= Jiang Liyin =

Jiang Liyin (江礼银; 1933 - September 25, 1993) is a Chinese Communist politician and revolutionary agitator, who was a prominent member of the Fujian provincial leadership during the Cultural Revolution. He was later disgraced and expelled from the Chinese Communist Party for his activities during the Cultural Revolution.

==Biography==
Born Jiang Hui (江辉) in Minhou County, Fujian province, Jiang joined the Communist Party in March 1960, and had completed middle school education. He began working in the railways bureau in Hangzhou in 1956, then was transferred back to his native Fuzhou to work in the local railway bureau.

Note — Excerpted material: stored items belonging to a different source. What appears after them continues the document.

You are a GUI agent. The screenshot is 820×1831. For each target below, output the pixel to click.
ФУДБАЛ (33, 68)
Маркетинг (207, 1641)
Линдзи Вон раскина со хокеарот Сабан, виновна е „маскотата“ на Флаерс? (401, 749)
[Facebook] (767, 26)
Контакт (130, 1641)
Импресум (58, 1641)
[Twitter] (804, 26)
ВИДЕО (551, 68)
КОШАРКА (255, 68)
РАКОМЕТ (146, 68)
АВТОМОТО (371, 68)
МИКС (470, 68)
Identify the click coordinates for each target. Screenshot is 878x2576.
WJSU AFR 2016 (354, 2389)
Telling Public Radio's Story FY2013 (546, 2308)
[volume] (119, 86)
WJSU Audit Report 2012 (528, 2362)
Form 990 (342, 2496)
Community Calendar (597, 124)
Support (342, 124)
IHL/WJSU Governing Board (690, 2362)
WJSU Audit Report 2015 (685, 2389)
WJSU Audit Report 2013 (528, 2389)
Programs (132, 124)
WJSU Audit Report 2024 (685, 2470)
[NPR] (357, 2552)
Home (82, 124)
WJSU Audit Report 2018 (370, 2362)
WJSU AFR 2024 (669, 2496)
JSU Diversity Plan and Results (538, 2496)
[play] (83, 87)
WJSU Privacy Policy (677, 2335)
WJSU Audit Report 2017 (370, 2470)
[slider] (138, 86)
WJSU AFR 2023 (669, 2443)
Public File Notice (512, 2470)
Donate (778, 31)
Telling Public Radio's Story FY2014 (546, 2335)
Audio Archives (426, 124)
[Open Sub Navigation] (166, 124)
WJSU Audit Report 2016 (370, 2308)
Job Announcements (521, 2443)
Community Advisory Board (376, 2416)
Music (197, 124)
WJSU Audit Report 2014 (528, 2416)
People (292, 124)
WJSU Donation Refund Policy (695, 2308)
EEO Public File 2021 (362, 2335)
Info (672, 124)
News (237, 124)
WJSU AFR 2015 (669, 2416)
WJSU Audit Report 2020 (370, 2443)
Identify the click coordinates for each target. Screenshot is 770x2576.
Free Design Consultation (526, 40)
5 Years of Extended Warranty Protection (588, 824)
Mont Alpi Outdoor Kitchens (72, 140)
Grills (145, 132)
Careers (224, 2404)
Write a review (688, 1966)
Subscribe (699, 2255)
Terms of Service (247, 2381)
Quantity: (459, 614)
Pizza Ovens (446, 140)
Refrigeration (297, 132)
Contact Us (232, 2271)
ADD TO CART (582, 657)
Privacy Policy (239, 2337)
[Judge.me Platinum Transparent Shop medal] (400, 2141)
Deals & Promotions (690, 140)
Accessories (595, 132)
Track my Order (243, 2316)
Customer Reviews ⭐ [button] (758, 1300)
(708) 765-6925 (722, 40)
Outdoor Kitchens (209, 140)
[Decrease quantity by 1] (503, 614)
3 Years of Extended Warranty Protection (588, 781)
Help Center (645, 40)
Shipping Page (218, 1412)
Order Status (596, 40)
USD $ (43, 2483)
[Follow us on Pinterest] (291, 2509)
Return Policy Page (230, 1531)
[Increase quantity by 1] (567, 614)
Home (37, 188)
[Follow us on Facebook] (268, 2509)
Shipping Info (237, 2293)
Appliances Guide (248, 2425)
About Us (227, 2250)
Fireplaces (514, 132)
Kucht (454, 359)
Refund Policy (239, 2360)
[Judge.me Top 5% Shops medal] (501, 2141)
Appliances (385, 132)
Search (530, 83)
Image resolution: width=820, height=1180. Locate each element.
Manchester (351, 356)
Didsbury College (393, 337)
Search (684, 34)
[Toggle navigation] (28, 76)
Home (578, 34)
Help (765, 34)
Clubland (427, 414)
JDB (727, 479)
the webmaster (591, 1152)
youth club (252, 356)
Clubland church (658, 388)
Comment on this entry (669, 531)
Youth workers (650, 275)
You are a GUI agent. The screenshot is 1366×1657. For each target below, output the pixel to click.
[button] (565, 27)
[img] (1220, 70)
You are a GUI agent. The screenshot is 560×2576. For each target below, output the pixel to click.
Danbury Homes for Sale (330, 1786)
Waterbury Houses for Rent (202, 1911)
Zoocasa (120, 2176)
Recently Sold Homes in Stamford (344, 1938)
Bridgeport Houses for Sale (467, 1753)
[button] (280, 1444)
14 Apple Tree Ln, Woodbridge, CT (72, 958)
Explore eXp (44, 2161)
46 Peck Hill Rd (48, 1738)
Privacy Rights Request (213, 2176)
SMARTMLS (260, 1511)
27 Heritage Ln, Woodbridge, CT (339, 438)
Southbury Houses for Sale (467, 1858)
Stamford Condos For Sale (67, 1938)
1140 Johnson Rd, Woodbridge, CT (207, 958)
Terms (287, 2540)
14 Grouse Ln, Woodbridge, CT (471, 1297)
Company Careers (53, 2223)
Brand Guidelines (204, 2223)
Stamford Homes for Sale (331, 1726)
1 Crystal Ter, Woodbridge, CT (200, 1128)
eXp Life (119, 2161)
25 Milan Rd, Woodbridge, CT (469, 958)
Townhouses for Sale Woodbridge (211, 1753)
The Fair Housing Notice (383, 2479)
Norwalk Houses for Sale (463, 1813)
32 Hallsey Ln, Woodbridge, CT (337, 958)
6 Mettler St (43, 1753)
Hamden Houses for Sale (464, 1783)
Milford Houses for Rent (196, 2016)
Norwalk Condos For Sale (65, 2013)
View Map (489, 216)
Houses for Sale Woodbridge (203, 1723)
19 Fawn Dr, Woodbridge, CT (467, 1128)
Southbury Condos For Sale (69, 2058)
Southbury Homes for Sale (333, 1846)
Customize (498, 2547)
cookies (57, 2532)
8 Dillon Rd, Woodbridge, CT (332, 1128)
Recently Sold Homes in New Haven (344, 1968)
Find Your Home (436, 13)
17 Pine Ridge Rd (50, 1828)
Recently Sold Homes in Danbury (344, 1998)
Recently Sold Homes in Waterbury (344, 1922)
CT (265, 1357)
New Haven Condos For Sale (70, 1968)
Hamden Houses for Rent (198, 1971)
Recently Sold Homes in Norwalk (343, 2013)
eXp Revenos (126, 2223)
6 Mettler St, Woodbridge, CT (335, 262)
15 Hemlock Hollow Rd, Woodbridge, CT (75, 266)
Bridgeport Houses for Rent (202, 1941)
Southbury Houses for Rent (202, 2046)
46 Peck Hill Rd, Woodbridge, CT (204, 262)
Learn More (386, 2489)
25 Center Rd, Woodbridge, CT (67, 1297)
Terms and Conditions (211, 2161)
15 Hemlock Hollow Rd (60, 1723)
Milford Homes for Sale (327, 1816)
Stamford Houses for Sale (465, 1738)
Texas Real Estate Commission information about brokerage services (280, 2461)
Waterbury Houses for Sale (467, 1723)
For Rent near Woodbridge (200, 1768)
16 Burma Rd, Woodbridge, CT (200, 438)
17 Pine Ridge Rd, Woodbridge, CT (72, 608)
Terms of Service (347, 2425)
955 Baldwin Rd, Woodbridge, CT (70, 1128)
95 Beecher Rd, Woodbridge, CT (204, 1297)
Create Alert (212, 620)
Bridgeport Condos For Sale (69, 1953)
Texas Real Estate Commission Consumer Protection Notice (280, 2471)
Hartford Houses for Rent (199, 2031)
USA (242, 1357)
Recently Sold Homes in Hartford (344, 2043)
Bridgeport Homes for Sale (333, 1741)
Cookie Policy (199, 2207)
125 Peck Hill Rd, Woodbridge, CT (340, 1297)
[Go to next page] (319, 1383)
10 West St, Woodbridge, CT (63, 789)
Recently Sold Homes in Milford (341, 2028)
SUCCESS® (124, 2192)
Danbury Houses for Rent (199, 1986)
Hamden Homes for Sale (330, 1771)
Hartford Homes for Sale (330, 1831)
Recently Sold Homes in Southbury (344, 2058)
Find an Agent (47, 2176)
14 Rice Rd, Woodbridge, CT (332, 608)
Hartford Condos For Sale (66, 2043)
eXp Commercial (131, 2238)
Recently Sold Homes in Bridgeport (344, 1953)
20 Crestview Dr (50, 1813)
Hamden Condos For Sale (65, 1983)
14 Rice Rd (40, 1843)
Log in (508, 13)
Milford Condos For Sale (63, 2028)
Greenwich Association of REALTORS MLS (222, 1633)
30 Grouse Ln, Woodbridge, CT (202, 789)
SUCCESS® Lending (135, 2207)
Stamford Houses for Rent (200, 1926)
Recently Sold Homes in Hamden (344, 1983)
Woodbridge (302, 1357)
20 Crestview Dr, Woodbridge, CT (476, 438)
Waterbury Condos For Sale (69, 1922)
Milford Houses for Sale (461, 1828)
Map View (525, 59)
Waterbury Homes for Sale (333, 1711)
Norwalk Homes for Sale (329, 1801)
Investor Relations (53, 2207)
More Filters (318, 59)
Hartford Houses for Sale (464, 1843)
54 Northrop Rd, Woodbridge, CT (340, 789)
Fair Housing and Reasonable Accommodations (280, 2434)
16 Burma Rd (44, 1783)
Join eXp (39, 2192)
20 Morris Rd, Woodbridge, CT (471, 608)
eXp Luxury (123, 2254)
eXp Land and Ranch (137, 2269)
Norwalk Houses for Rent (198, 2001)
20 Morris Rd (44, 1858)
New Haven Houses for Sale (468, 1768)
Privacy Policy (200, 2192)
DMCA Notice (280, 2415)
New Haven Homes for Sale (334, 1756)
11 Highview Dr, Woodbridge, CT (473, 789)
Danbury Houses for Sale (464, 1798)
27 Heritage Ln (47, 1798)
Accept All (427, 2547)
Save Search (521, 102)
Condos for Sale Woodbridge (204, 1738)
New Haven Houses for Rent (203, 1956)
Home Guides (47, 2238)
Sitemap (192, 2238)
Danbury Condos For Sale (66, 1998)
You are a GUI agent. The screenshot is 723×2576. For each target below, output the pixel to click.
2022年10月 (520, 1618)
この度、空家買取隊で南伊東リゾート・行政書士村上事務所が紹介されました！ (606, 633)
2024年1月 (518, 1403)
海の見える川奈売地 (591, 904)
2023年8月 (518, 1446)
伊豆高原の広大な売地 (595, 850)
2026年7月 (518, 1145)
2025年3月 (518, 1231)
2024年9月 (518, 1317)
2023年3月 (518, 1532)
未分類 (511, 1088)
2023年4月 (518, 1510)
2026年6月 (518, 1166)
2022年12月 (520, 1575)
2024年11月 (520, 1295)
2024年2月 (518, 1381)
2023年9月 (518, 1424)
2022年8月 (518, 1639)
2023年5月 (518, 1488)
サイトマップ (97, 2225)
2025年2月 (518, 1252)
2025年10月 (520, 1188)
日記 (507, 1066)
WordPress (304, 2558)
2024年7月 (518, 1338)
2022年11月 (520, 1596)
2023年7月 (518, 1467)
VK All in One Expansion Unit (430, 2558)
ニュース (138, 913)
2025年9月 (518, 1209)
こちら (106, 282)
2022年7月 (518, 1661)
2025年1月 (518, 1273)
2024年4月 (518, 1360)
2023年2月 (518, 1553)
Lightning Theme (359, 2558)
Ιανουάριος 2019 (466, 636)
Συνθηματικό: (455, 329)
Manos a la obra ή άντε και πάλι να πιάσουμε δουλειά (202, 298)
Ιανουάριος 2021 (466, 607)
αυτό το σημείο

In 1966, he participated in the Cultural Revolution and became a member of the organizing committee of the Revolutionary Committee of Fujian province. In May 1968, he became the deputy head of the Revolutionary Committee of the Fuzhou Railway Bureau. In August, he was named a member of the Fujian Revolutionary Committee and the "worker's propaganda chief" to the Fujian Medical College. In February 1975 he was named a Standing Committee member and secretary of the Party Committee of Fujian.

After the prominent leftists of the Cultural Revolution were put on trial and purged, Jiang was also disgraced and demoted; In April 1979, he was sent down to Pucheng County to serve as a mere county-level deputy head. In July 1980, he was returned to work in the railways bureau in Xiangfan. In January 1985, due to his involvement in the Cultural Revolution, Jiang was expelled from the Chinese Communist Party and removed from his posts. In March 1985, he began working as an ordinary inspection officer in the railways bureau.

Jiang was a member of the 9th, 10th, and 11th Central Committees of the Chinese Communist Party. He died in Fuzhou in 1993.